### TRY IT
From the line with "صفحه نخست (1387, 83)" to the line with "افزایش تولید نفت،", retype every line exactly, including those two, and leave out the rest of the data below.
══ MATERIAL SUPPLIED
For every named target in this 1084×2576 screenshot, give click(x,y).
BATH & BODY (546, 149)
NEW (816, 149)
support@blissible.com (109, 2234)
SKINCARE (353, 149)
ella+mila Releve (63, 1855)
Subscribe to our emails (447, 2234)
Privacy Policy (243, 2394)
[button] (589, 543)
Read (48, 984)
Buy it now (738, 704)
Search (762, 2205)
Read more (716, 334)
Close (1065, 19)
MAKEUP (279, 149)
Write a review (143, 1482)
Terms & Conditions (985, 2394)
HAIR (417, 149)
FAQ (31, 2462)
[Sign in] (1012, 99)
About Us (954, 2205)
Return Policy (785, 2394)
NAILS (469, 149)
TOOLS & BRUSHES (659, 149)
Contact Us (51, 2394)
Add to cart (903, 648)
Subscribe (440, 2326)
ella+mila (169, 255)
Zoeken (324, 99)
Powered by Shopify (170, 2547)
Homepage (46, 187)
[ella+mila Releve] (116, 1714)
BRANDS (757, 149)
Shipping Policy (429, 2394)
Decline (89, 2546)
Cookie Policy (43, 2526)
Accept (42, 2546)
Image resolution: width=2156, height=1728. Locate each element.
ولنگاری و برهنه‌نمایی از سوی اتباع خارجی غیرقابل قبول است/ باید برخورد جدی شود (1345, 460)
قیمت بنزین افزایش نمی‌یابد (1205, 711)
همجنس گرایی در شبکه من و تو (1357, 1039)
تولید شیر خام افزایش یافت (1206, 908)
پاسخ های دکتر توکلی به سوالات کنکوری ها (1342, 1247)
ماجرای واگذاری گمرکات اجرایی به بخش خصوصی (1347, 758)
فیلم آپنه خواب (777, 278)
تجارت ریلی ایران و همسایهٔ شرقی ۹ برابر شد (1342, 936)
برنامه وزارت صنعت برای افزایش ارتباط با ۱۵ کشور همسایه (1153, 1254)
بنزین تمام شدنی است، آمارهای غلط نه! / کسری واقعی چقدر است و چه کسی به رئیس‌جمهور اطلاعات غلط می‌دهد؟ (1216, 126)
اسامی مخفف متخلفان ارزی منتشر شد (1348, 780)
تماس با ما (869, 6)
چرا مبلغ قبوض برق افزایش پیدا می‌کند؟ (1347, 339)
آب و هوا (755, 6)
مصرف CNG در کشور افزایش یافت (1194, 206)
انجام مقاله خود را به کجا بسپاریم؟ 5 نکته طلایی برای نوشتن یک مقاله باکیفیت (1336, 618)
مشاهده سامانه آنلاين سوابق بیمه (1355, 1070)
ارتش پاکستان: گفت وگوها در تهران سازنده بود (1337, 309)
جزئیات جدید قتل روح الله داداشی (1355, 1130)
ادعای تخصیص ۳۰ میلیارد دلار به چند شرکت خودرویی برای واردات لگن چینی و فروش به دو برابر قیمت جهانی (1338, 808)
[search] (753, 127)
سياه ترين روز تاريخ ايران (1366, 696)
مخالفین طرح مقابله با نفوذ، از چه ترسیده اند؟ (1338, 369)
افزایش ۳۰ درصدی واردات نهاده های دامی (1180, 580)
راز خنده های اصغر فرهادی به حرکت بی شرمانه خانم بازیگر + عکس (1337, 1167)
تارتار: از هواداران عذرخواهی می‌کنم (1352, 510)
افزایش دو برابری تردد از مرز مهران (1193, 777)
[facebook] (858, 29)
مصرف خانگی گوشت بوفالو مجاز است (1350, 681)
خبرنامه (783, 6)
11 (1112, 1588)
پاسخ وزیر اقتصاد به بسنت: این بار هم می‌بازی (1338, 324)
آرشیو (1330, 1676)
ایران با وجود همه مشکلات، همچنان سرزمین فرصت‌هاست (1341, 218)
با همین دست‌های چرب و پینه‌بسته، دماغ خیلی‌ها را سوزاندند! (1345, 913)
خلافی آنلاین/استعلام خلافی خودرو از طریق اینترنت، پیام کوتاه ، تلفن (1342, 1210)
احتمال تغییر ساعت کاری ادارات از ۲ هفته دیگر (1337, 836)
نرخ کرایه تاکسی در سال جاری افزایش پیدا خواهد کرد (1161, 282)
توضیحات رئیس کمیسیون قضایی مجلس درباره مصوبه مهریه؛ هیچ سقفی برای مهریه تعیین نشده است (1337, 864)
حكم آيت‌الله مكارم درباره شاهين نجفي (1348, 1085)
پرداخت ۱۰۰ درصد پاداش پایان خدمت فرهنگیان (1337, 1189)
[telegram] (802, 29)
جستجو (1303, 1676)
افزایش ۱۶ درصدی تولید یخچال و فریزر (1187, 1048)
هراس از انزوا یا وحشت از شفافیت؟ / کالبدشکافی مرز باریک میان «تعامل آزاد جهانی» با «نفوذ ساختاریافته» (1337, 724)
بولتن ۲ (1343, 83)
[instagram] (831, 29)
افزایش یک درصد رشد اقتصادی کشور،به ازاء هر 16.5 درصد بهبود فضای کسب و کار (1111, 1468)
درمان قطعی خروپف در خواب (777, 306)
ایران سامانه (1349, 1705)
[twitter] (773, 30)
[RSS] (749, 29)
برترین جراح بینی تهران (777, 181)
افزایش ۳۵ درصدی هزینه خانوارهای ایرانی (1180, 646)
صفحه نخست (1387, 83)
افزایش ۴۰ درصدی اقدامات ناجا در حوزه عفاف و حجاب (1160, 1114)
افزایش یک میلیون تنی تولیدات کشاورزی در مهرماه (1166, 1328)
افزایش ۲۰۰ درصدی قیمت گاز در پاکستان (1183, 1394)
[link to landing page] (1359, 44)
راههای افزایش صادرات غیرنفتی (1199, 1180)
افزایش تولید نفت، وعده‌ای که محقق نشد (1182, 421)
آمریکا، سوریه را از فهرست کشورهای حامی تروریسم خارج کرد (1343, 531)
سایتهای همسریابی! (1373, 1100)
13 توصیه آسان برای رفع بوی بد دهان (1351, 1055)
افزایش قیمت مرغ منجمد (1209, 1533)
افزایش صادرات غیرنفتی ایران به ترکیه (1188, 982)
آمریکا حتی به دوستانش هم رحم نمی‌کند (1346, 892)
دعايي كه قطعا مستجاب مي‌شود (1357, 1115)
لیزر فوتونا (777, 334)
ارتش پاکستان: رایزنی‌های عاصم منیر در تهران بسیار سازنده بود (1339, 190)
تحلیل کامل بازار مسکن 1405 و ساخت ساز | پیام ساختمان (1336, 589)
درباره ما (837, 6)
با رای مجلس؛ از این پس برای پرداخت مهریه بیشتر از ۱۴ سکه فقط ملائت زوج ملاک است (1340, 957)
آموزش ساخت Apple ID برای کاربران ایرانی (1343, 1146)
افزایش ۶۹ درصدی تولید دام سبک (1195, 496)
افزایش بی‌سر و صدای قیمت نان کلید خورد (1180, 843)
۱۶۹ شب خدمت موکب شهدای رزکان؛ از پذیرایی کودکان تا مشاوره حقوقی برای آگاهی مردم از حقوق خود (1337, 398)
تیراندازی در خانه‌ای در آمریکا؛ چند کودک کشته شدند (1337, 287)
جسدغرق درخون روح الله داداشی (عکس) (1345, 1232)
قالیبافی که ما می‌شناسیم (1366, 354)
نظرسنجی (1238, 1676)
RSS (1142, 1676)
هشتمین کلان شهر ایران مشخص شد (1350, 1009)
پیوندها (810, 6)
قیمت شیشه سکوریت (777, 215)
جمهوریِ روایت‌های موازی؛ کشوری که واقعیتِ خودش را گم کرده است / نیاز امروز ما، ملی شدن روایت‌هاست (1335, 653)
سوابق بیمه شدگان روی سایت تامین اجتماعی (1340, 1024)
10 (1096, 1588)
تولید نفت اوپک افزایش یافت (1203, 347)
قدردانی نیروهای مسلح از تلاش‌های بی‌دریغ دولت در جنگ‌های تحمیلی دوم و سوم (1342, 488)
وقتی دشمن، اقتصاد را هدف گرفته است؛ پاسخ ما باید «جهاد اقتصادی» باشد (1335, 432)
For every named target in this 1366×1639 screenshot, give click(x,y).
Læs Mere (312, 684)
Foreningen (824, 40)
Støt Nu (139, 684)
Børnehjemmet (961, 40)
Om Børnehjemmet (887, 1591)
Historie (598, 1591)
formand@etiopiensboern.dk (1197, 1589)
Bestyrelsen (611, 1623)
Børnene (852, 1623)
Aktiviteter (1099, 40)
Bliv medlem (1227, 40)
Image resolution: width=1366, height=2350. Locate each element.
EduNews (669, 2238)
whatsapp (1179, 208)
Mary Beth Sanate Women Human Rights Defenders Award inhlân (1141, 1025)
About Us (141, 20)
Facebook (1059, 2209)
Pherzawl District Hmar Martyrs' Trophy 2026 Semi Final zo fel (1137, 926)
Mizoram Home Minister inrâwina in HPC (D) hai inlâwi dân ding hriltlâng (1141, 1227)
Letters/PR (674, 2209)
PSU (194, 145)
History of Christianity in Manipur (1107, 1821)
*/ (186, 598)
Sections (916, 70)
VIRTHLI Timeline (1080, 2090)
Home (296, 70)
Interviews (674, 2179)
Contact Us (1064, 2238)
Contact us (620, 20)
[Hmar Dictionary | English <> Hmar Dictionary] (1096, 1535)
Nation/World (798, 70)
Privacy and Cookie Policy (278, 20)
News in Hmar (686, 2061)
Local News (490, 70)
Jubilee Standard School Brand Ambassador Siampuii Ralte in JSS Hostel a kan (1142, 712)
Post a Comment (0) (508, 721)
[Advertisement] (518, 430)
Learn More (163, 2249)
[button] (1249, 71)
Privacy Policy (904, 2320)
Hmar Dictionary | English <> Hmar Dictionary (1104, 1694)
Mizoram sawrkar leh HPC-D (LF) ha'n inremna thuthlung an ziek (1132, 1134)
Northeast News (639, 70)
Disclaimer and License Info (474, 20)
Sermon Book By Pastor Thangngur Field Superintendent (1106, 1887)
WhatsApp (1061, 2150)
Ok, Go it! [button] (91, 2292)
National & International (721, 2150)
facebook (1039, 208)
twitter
════
### ANSWER
صفحه نخست (1387, 83)
افزایش ۴۰ درصدی اقدامات ناجا در حوزه عفاف و حجاب (1160, 1114)
افزایش یک میلیون تنی تولیدات کشاورزی در مهرماه (1166, 1328)
افزایش ۲۰۰ درصدی قیمت گاز در پاکستان (1183, 1394)
[link to landing page] (1359, 44)
راههای افزایش صادرات غیرنفتی (1199, 1180)
افزایش تولید نفت، وعده‌ای که محقق نشد (1182, 421)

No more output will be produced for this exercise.